Prevalence, thresholds and the performance of presence–absence models
- The use of species distribution models to understand and predict species' distributions necessitates tests of fit to empirical data. Numerous performance metrics have been proposed, many of which require continuous occurrence probabilities to be converted to binary ‘present or absent’ predictions using threshold transformations. It is widely accepted that both continuous and binary performance metrics should be independent of prevalence (the proportion of locations that are occupied). However, because these metrics have been mostly assessed on a case-specific basis, there are few general guidelines for measuring performance.
- Here, we develop a conceptual framework for classifying performance metrics, based on whether they are sensitive to prevalence, and whether they require binary predictions. We use this framework to investigate how these performance metric properties influence the predictions made by the models they select.
- A literature survey reveals that binary metrics are widely employed and that prevalence-independent metrics are used more frequently than prevalence-dependent metrics. However, we show that prevalence-dependent metrics are essential to assess the numerical accuracy of model predictions and are more useful in applications that require occupancy estimates. Furthermore, we demonstrate that in comparison with continuous metrics, binary metrics often select models that have reduced ability to separate presences from absences, make predictions which over- or underestimate occupancy and give misleading estimates of uncertainty. Importantly, models selected using binary metrics will often be of reduced practical use even when applied to ecological problems that require binary decision-making.

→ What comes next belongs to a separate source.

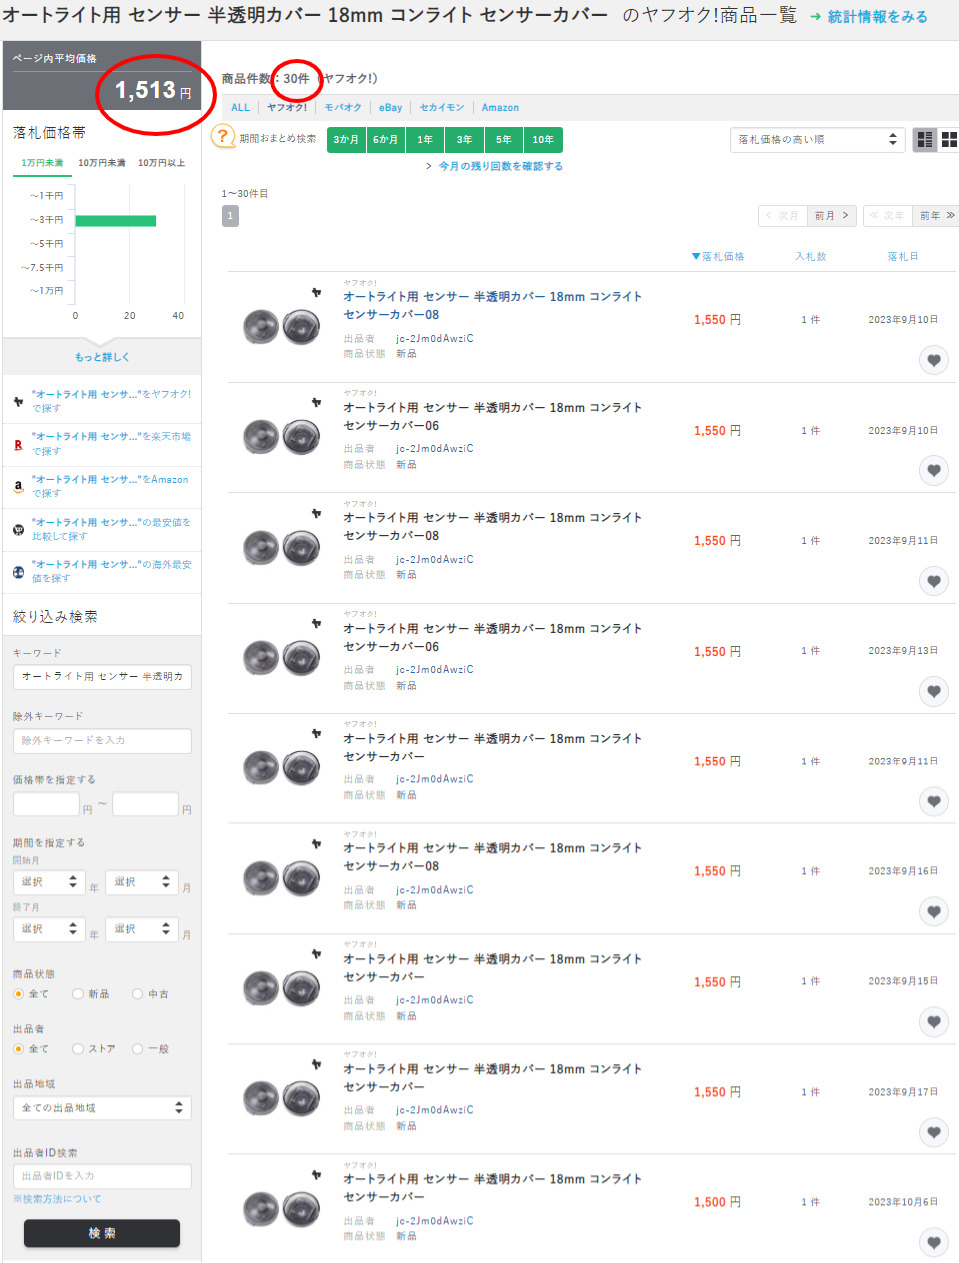This screenshot has height=1263, width=959.
Task: Open Amazon search link icon
Action: point(18,487)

- We suggest that SDM performance should be assessed using prevalence-dependent performance metrics whenever the absolute values of occurrence predictions are important and that continuous metrics should be used instead of binary metrics whenever possible. We thus recommend the wider application of prevalence-dependent continuous metrics, particularly likelihood-based metrics such as Akaike's Information Criterion (AIC), to assess the performance of presence–absence models.